So this is my fourth week working from home. For many Nashvillians, they did not see this coming the way that I did because my entire family is in California. Most of them in Oakland experienced a Shelter-In-Place before any other area had even heard of it. I knew what was on the horizon but like many of us, I was not prepared for what was coming the next few weeks and it is taking a toll on me mentally. Oh and all the eating is trying to take a toll on me physically lol. All and all, I was desperate to find something to make me life feel normal again.. well as normal as it could feel.
After a week or so at home I started to experience chest pain, it felt like someone had kicked me with two feet in my chest. Now, I didn’t have any restricted breathing or any Rona symptoms but as the pain got worse I began to get scared. I planned on calling my doctor on that Friday if it did not get any better but it was starting to keep me from sleeping, so on a Tuesday or Wednesday I reached out to my PCP. She told me to take 800mg of ibuprofen and use a heating pad. To my luck, it worked.
After the chest pain, I started to have trouble sleeping, being comfortable while sleeping, staying asleep and even falling asleep. I found that I was staying up later than normal but waking up no later than normal. In addition, I was starting to grind my teeth and make fists in my sleep again. I used to grind my teeth and clinch my fists in my sleep due to stress and/or anxiety but I have been diligent in managing my anxiety.
I felt myself sinking into the verge of depression. Prior to the pandemic I was a part time college student, full time business analyst, had an active social life and I was working out 5 days a week. My life was thriving.

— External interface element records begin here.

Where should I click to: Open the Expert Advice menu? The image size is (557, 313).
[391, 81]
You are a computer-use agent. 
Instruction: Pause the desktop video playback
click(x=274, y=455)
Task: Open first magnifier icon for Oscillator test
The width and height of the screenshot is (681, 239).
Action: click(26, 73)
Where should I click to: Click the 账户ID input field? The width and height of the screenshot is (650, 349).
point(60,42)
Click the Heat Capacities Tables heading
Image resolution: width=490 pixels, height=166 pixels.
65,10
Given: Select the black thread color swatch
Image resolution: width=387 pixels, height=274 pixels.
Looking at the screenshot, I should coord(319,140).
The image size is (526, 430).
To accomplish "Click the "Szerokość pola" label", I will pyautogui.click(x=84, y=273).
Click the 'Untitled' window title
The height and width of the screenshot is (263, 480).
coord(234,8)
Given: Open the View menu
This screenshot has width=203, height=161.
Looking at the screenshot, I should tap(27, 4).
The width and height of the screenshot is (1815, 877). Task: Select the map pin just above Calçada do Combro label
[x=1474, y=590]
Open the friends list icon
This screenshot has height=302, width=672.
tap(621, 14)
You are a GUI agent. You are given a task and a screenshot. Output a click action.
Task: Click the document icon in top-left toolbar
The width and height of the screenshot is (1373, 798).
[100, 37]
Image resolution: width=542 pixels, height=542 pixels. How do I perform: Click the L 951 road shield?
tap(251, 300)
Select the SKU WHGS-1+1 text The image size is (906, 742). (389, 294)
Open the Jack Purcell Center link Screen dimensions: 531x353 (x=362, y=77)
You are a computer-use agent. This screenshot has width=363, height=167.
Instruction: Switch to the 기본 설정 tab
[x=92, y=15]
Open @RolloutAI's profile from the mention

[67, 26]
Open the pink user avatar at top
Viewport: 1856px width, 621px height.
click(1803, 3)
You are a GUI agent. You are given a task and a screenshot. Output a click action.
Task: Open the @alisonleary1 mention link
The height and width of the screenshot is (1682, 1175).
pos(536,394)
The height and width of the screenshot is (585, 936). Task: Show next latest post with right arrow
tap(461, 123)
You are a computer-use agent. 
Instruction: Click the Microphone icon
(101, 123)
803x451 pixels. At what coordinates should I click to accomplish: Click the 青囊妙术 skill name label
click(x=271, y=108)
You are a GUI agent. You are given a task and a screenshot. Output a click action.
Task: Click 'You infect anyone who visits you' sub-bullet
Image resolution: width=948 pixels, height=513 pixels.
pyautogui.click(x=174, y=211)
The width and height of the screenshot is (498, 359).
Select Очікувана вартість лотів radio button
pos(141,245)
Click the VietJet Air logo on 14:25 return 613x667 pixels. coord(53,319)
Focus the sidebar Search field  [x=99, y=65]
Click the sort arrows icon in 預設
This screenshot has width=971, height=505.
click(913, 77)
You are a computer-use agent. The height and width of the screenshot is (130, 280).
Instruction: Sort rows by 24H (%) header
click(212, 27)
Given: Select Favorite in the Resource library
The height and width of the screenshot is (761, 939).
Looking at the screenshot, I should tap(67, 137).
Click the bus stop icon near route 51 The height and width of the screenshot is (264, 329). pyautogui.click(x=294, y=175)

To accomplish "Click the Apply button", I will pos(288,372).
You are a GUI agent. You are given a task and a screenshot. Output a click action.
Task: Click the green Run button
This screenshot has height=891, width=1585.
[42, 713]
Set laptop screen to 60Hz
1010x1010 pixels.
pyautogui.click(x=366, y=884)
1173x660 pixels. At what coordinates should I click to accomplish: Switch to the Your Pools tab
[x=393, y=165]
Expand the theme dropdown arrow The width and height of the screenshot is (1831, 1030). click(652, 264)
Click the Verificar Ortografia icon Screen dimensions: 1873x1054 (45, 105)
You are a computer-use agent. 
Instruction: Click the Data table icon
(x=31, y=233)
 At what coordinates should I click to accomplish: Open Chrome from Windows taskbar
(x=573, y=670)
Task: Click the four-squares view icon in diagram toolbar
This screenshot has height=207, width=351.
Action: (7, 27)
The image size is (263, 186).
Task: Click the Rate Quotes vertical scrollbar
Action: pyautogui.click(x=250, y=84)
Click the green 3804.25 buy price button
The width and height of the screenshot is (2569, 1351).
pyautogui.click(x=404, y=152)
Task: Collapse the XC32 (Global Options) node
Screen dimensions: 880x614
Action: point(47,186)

Then boom, everything came to a screeching halt kicking up all of this dust and I was spiraling out of control. My anxiety shot through the roof almost instantly hence the chest pain, the teeth grinding, and the fist clenching. I needed a way to get control of my life because the dust was beginning to consume me. It was as if things were moving in different directions and speeds all around me and i could not get any of them to stop.
What was I going to do?
First, I made an appointment with my therapist because well you know therapy is important and knowing when to ask for help is also important.
Second, I needed a plan and this plan had to be finding a sense of normalcy. My biggest issues were time is moving way too fast and I feel like I don’t accomplish anything. It seemed like time was in control and I NEEDED the control back or else it was going to be bad. So I decided I needed to create a schedule, get the tools necessary and get creative.
I still haven’t sat down and completed my schedule but I promise I will tomorrow (April 6, 2020). I know I need to get on a health normal-like routine. Work out, food, work, studying, entertainment, settling in (recently moved), garden bae, blogging and creative time.
I will let you know how all of this goes.